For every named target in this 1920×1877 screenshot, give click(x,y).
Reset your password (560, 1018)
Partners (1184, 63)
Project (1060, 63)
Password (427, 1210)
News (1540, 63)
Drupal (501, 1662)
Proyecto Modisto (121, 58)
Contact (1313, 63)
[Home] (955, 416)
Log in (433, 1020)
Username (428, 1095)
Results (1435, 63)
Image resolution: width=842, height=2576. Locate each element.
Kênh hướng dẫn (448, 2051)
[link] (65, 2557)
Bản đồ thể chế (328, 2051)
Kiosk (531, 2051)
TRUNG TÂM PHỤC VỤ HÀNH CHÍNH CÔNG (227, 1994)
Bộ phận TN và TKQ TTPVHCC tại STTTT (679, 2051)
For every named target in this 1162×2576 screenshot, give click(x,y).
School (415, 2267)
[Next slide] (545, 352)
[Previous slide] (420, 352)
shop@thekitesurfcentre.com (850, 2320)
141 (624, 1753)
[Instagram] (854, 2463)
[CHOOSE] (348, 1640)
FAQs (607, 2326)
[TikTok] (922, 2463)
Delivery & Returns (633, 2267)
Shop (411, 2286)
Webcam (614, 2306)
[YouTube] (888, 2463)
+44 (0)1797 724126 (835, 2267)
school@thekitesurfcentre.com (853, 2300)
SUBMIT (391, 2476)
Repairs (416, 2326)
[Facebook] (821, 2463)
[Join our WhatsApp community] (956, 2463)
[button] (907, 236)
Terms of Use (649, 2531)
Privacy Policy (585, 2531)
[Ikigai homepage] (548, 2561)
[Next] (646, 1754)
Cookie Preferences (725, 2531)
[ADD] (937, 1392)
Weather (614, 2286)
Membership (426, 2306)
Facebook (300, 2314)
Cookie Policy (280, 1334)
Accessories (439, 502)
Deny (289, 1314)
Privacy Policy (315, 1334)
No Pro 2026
○ ○ ○
What you have to do:
Go through the data and copy each line exactly as it reads.

Result of this exercise:
For every named target in this 1920×1877 screenshot, give click(x,y).
Reset your password (560, 1018)
Partners (1184, 63)
Project (1060, 63)
Password (427, 1210)
News (1540, 63)
Drupal (501, 1662)
Proyecto Modisto (121, 58)
Contact (1313, 63)
[Home] (955, 416)
Log in (433, 1020)
Username (428, 1095)
Results (1435, 63)
Image resolution: width=842, height=2576. Locate each element.
Kênh hướng dẫn (448, 2051)
[link] (65, 2557)
Bản đồ thể chế (328, 2051)
Kiosk (531, 2051)
TRUNG TÂM PHỤC VỤ HÀNH CHÍNH CÔNG (227, 1994)
Bộ phận TN và TKQ TTPVHCC tại STTTT (679, 2051)
For every named target in this 1162×2576 screenshot, give click(x,y).
School (415, 2267)
[Next slide] (545, 352)
[Previous slide] (420, 352)
shop@thekitesurfcentre.com (850, 2320)
141 (624, 1753)
[Instagram] (854, 2463)
[CHOOSE] (348, 1640)
FAQs (607, 2326)
[TikTok] (922, 2463)
Delivery & Returns (633, 2267)
Shop (411, 2286)
Webcam (614, 2306)
[YouTube] (888, 2463)
+44 (0)1797 724126 (835, 2267)
school@thekitesurfcentre.com (853, 2300)
SUBMIT (391, 2476)
Repairs (416, 2326)
[Facebook] (821, 2463)
[Join our WhatsApp community] (956, 2463)
[button] (907, 236)
Terms of Use (649, 2531)
Privacy Policy (585, 2531)
[Ikigai homepage] (548, 2561)
[Next] (646, 1754)
Cookie Preferences (725, 2531)
[ADD] (937, 1392)
Weather (614, 2286)
Membership (426, 2306)
Facebook (300, 2314)
Cookie Policy (280, 1334)
Accessories (439, 502)
Deny (289, 1314)
Privacy Policy (315, 1334)
No Pro 2026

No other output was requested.